Lista de tareas |
1. En el texto sobre las elecciones en México, ¿en cuántos estados se votó el 4 de junio?
2. Prosigue el texto sobre las elecciones en México a partir de su última oración.

======== Fragmento de página ========

Las elecciones del 4 de junio en cuatro estados de México y otras recientes en el ámbito internacional dejan lecciones muy importantes que deben tomarse en cuenta para futuros comicios.

Parece increíble que después de enormes esfuerzos legislativos, institucionales y económicos no se cuente todavía con la aceptación, por parte de candidatos y partidos, de los resultados de la elección y que casi nadie reconozca su derrota en las urnas. Nada ha contribuido tanto al detrimento de la confianza en el sistema electoral como la pobre convicción democrática de los miembros de la clase política que se rehúsan a aceptar que perdieron. Esta falta de convicción no está monopolizada, sino que se encuentra en casi todos los partidos.

En el país se ha construido un sistema bastante sólido y confiable de escrutinio basado en la participación ciudadana para el conteo de los votos. En la abrumadora mayoría de los casos en que se cuestiona el conteo ciudadano, se termina probando que se contó adecuadamente y se obtienen sólo movimientos marginales con respecto a los PREP originales. A pesar de esto, se insiste en desprestigiar el escrutinio, encontrar pretextos para encubrir la derrota y sembrar la desconfianza ciudadana sin importar las consecuencias.

======== Conjunto de datos ========

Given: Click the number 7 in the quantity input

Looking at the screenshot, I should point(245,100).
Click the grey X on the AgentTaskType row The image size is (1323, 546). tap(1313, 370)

========

Respuestas del ejercicio |
1. En cuatro estados.

2.
Por esta razón, la evidente menor cobertura del PREP en Coahuila es particularmente preocupante. Los partidos saben que el conteo es, en general, confiable, pero a pesar de ello no les ha importado mermar su credibilidad. Si el fenómeno de Coahuila no se corrige y se exporta a otras elecciones o la presidencial del año que entra, se pone en riesgo el edificio democrático electoral. Es clave que el Instituto Nacional Electoral analice las causas y las corrija a tiempo para evitar una disputa postelectoral insoluble en un ambiente ya demasiado complicado por sí solo.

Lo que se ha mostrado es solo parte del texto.